Would this be considered cloaking?

We run an inventory listing service with 2.1 million unique items. The script we originally had, which had worked for a long time, queried the database and built a table with "pages" of the data with 10000 records each.
Something changed in the last couple of months where the bots were beginning to hit that script a lot more and it began to bring our server to its knees with the database requests.

We finally had to disable the script and find another way. We now create daily static html pages of the data just like the old script created but these are stored in one directory which I have the bots access via robots.txt.
The static pages list one column from each product we list in our inventory listing service, approx 2.1 mil items.

I do not want the bots to access anything else on our site because of the database interaction.

Human users can't see the "pages" that we created in the bots dir but the data is viewable in other areas of the site by the human users.

The script we formerly used did exactly the same thing but was dynamic in nature. However this "dynamicness" made it unusable because of the interaction with the DB.
A human user cannot see the data in that manner.
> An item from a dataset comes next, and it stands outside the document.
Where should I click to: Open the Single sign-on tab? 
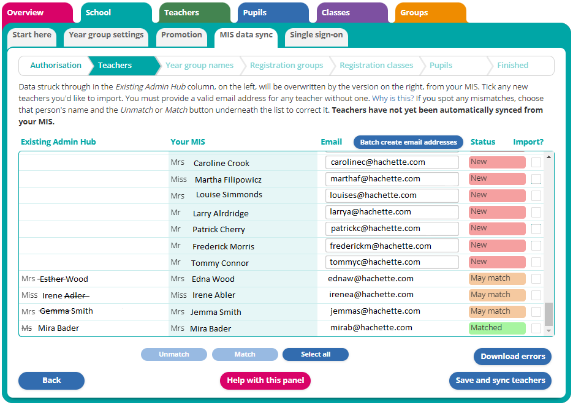316,37
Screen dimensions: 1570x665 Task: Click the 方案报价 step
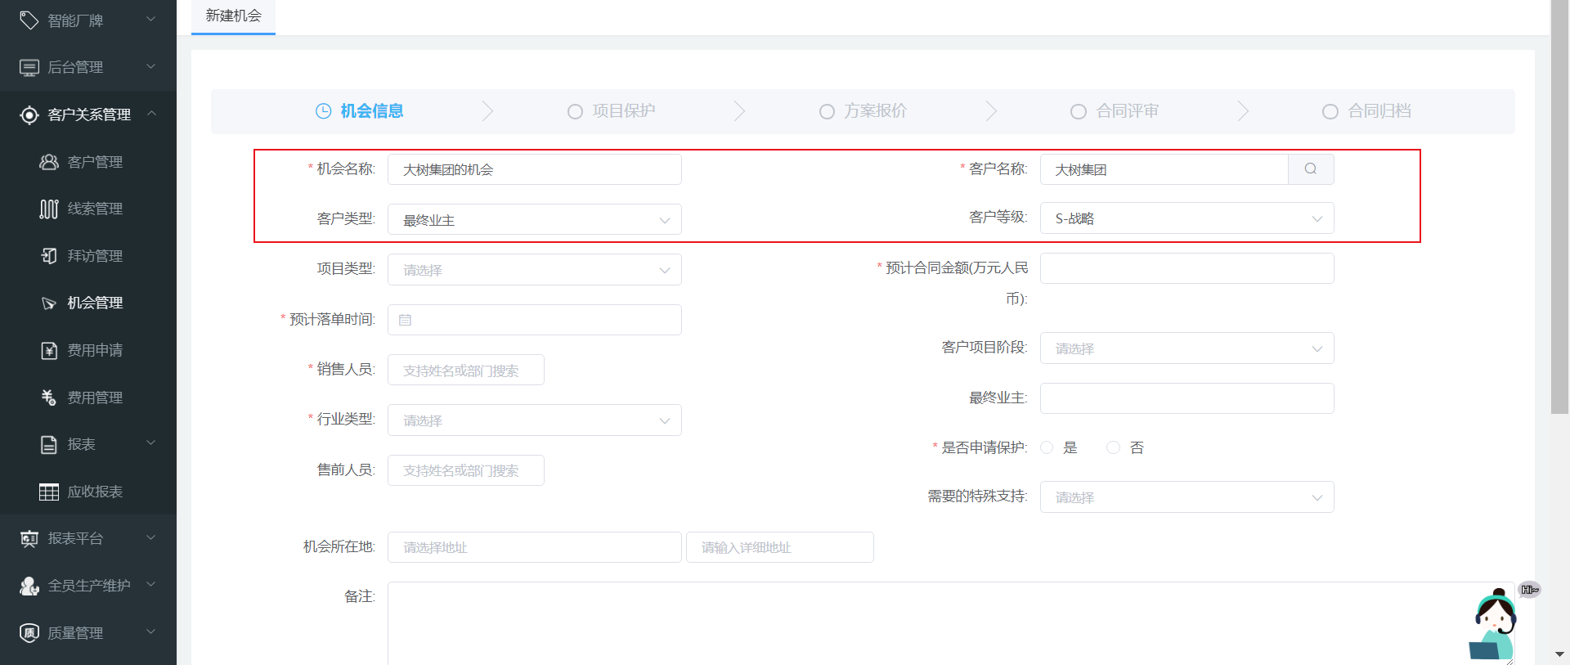(x=864, y=111)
Now could that be deemed cloaking?

If you want to check it out...

The site is http://www.listinventory.com

The first static page would be :
http://www.listinventory.com/bots/listings_1.html
LVL 26
Eddie ShipmanAll-around developerAsked:
Who is Participating?
 
Jeffrey DakeConnect With a Mentor Senior Director of TechnologyCommented:
Usually you would just have one site map that was a link just called sitemap.xml.  Within that file you would have a whole bunch of links to your other pages you wanted in the site map.  This makes it so there is only one sitemap you have to submit to google and makes it easier to crawl.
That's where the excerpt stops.